A secretária de Relações Exteriores, Yvette Cooper, colocou um post a dizer: "Neste momento crucial para o mundo, precisamos da sua liderança não apenas em casa, mas também no cenário global".
A ex-vice-primeira-ministra Angela Rayner, uma potencial sucessora, disse "[Starmer]tem todo o meu apoio".
Legisladores que o apoiam disseram que Starmer conquistou uma multidão inquieta quando se dirigiu a dezenas de membros do Partido Trabalhista no Parlamento na noite de segunda-feira, a portas fechadas.
"É claro que houve momentos difíceis", afirmou o parlamentar Chris Curtis. "Mas ele realmente conquistou a sala".
Starmer demitiu Mandelson em setembro passado, depois que e-mails foram publicados que demonstravam que ele manteve uma amizade com Epstein após a condenação do financeiro em 2008 por crimes sexuais envolvendo um menor.
Os críticos dizem que Starmer deveria saber melhor do que ninguém que não deveria nomear Mandelson.
O político trabalhista de 72 anos é uma figura controversa, cuja carreira foi manchada por escândalos envolvendo dinheiro ou ética.
Uma nova série de arquivos sobre Epstein divulgados pelas autoridades dos Estados Unidos na semana passada revelou mais detalhes sobre o relacionamento e colocou nova pressão sobre Starmer.

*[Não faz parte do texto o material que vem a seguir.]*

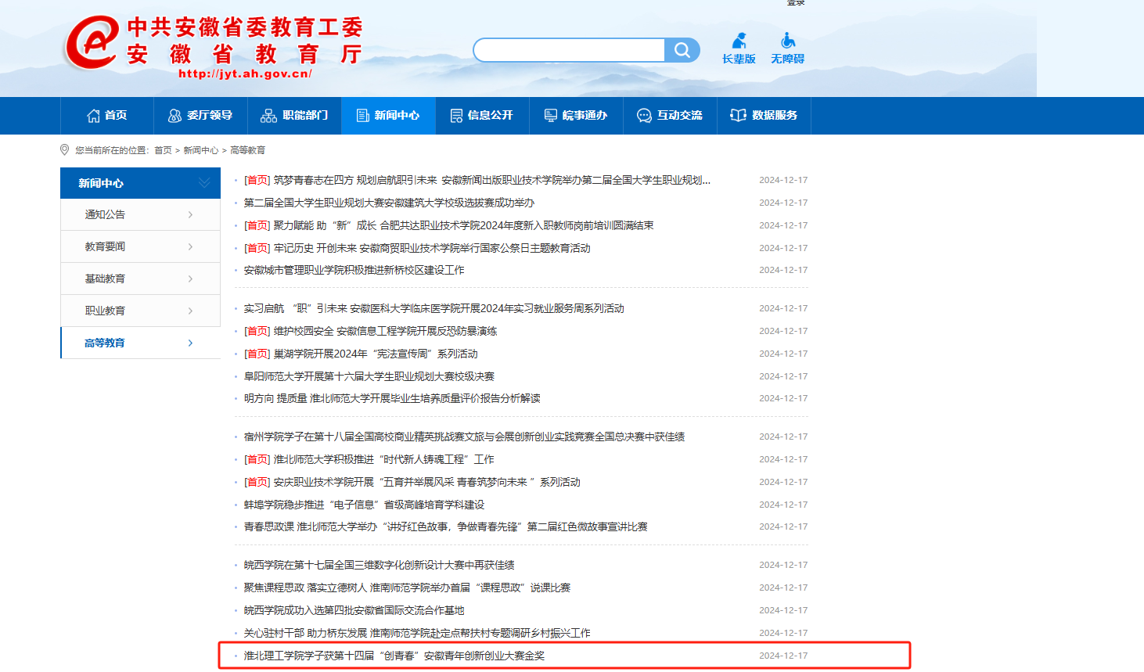Select 信息公开 in the nav bar
Image resolution: width=1144 pixels, height=672 pixels.
[x=482, y=116]
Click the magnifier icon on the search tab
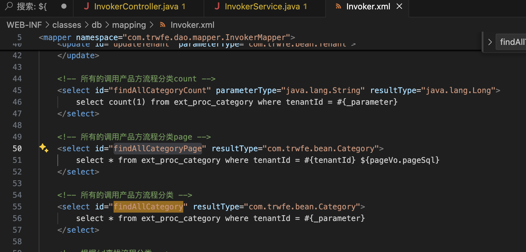 point(9,6)
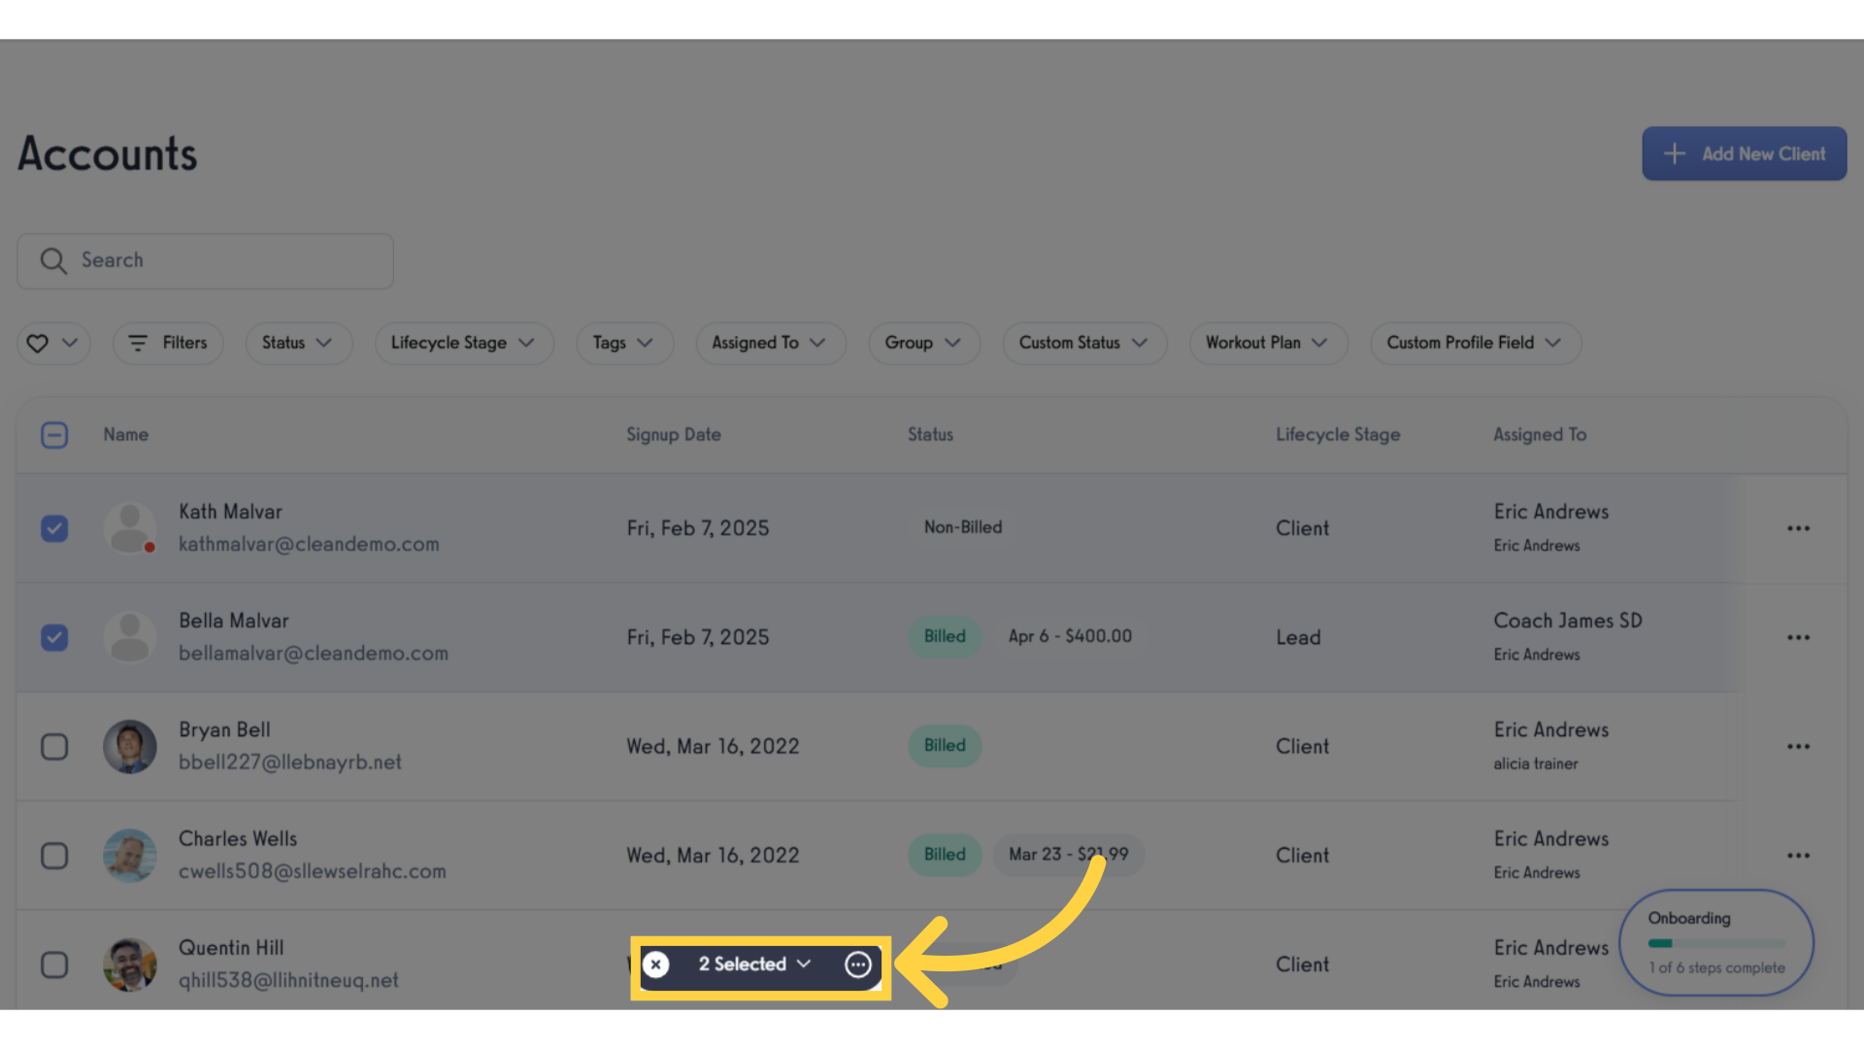Image resolution: width=1864 pixels, height=1049 pixels.
Task: Open Bella Malvar row options ellipsis
Action: tap(1798, 637)
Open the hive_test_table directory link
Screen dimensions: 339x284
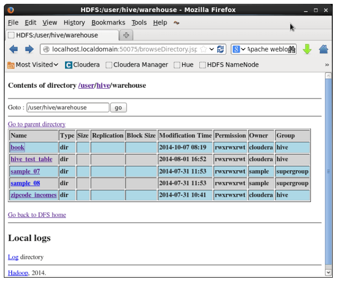tap(31, 159)
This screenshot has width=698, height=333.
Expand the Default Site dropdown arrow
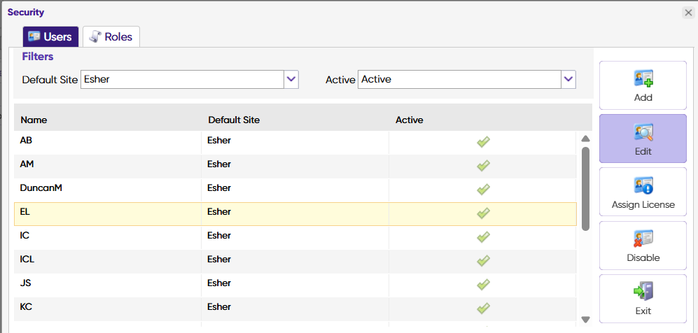click(291, 79)
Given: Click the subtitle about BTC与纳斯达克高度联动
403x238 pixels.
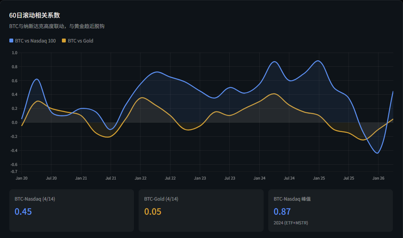Looking at the screenshot, I should click(57, 26).
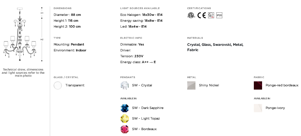Click the Ponge-ivory label
The width and height of the screenshot is (301, 136).
[275, 108]
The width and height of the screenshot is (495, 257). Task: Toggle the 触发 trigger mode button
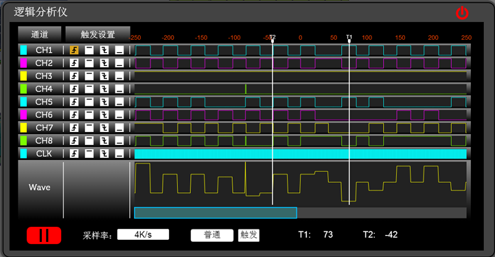[x=249, y=235]
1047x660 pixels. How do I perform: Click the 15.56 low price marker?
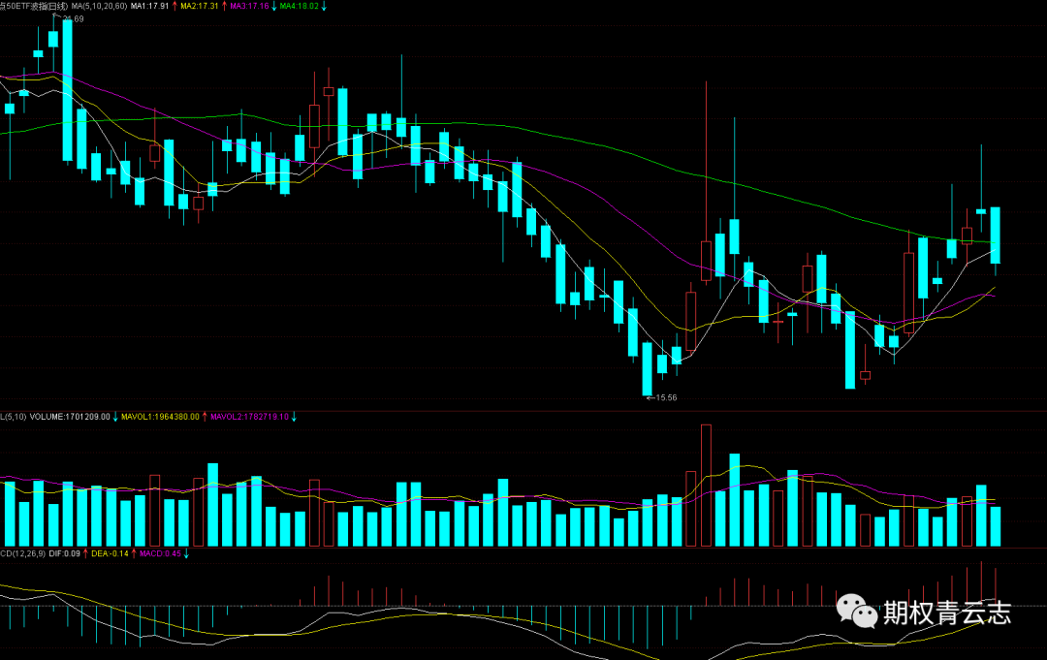click(661, 397)
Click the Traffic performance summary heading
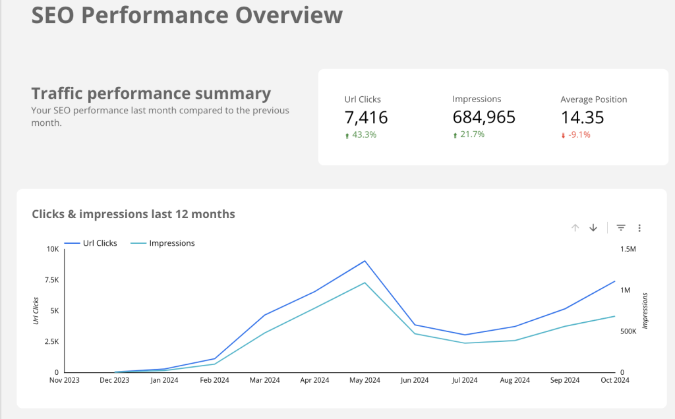 (151, 94)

Starmer pediu desculpas na semana passada às vítimas de Epstein e disse que lamentava "ter acreditado nas mentiras de Mandelson".
Além disso, o chefe do executivo britânico prometeu divulgar a documentação relacionada com a nomeação de Mandelson, que, segundo o governo, mostrará que o embaixaodr enganou as autoridades sobre os seus laços com Epstein.